SOURCE TEXT ::
Separating from your partner, and getting divorced, can be a difficult and stressful time. What happens with the home you shared, and probably bought together, can often cause quite a financial headache.

Our knowledgeable, friendly team of mortgage advisers at PIL Southampton is here to guide you sensitively through the process and to ease your burden at this tough time.

Let’s look at some of the questions we are often asked in this situation.


Who gets the property in a divorce? 

There is no fixed rule. It will be up to you and your ex-spouse to decide on the solution that works best for your circumstances.

It might be that you want to keep the property so that your children can continue to live there, or one of you may simply want to stay in that house.

If you do decide that one of you is going to keep the property rather than sell it, you will need to appoint a licenced conveyancer to transfer ownership of the property into that individual’s name.

Your mortgage lender will need to be satisfied that the person taking sole ownership of the property can afford the mortgage repayments before removing the other from the mortgage. Alternative lenders could be considered if affordability is questioned.


How does a divorce affect my mortgage? 

As soon as you decide to separate, if you have a joint mortgage you must tell your mortgage lender straightaway. This is especially important if you feel that your change in circumstances could affect your ability to meet your mortgage repayments.

DIRECTIVES ::
[1] In the source text, what must you do straightaway once you decide to separate if you have a joint mortgage?
[2] Echo the stretch of the source text from "Your mortgage lender will" through "your mortgage repayments.", word for word.

RECORDED INFORMATION ::

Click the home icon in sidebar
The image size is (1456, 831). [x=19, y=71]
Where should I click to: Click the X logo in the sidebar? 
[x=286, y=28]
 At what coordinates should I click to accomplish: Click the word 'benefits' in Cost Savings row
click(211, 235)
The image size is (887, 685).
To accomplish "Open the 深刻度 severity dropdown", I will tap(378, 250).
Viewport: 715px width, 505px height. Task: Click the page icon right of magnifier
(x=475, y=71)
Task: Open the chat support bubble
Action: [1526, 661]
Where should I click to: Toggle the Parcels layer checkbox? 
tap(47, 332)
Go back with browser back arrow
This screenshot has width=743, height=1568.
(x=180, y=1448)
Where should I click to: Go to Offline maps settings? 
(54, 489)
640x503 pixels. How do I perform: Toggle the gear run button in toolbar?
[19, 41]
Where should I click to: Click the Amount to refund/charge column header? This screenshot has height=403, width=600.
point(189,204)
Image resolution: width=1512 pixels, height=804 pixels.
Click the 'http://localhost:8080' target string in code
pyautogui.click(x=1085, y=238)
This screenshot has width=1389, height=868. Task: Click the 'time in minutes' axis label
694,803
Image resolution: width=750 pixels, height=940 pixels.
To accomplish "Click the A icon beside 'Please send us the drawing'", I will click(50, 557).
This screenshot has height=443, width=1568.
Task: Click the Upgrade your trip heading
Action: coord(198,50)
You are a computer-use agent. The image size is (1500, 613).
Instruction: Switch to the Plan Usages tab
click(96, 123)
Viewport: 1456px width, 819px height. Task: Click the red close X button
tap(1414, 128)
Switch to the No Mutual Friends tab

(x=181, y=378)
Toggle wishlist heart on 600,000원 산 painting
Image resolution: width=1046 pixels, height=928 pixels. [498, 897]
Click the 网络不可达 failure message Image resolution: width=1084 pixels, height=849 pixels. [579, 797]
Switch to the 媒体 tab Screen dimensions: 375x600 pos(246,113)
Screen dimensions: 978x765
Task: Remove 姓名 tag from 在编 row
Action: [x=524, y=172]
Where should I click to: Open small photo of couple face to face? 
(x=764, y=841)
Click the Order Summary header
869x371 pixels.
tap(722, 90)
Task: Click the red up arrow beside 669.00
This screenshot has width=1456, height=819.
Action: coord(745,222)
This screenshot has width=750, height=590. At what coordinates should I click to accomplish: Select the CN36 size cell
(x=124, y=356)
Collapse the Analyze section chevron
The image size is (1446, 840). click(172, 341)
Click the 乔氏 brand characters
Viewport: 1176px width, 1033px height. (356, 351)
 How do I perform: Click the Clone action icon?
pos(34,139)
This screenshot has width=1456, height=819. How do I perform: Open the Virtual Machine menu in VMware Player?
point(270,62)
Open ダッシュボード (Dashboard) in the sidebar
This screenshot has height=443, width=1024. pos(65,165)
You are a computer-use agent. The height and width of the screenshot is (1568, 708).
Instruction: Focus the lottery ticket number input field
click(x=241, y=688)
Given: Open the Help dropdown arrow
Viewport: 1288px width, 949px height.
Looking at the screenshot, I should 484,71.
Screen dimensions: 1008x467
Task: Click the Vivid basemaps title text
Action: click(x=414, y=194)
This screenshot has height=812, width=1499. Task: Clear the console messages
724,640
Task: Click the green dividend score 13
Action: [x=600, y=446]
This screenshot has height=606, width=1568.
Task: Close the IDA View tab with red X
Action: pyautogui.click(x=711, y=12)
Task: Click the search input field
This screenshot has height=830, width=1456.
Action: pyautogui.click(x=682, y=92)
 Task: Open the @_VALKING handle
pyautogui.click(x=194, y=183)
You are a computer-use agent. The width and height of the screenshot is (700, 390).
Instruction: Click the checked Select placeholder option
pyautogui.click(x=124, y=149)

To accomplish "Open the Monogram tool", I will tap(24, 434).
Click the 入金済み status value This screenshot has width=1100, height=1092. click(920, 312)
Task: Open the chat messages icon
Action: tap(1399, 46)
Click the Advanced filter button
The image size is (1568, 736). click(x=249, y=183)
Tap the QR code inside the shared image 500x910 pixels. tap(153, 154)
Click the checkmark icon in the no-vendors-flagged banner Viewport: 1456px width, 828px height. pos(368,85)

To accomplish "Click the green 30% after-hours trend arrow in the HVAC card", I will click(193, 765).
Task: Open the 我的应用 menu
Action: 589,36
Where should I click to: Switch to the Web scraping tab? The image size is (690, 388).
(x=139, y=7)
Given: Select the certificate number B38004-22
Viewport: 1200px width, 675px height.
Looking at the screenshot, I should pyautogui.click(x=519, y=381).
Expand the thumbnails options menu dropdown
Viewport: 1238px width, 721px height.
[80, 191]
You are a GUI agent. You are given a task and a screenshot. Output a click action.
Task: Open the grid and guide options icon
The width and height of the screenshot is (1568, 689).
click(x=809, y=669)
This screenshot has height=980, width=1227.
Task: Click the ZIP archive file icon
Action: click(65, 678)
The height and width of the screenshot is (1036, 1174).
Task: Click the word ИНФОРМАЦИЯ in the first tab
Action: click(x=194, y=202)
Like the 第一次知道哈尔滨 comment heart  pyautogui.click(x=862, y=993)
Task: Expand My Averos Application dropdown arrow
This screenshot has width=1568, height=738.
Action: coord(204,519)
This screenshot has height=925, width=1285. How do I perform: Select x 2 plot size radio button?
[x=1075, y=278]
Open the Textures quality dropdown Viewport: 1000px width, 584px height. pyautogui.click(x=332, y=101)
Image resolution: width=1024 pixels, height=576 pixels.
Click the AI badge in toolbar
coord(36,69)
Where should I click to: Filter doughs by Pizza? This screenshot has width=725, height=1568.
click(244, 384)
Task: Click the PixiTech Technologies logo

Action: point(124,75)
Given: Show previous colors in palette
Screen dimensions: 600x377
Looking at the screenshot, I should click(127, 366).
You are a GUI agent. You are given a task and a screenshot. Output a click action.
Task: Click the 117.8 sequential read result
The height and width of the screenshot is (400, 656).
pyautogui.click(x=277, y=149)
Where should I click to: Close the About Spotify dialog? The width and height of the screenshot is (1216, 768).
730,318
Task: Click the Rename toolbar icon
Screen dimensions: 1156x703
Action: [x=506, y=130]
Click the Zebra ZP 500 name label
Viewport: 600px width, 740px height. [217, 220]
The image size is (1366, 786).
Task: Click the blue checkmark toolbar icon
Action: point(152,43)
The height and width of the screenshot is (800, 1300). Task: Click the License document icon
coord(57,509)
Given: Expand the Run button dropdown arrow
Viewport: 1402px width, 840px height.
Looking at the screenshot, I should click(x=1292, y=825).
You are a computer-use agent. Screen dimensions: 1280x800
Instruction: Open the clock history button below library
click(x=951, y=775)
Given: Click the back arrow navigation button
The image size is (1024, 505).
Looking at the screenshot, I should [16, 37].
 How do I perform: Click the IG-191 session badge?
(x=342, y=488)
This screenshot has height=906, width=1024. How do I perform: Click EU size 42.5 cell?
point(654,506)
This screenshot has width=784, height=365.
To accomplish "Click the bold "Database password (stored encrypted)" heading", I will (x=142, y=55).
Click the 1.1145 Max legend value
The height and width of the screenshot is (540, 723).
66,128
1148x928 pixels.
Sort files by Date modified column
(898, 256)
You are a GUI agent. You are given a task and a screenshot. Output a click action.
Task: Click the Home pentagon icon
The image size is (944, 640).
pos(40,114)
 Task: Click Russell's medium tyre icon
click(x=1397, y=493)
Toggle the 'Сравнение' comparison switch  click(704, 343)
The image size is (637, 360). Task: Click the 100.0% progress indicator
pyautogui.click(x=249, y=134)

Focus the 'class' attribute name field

SOLUTIONS TO THE PROBLEMS ::
[1] You must tell your mortgage lender straightaway.

[2]
Your mortgage lender will need to be satisfied that the person taking sole ownership of the property can afford the mortgage repayments before removing the other from the mortgage. Alternative lenders could be considered if affordability is questioned.


How does a divorce affect my mortgage? 

As soon as you decide to separate, if you have a joint mortgage you must tell your mortgage lender straightaway. This is especially important if you feel that your change in circumstances could affect your ability to meet your mortgage repayments.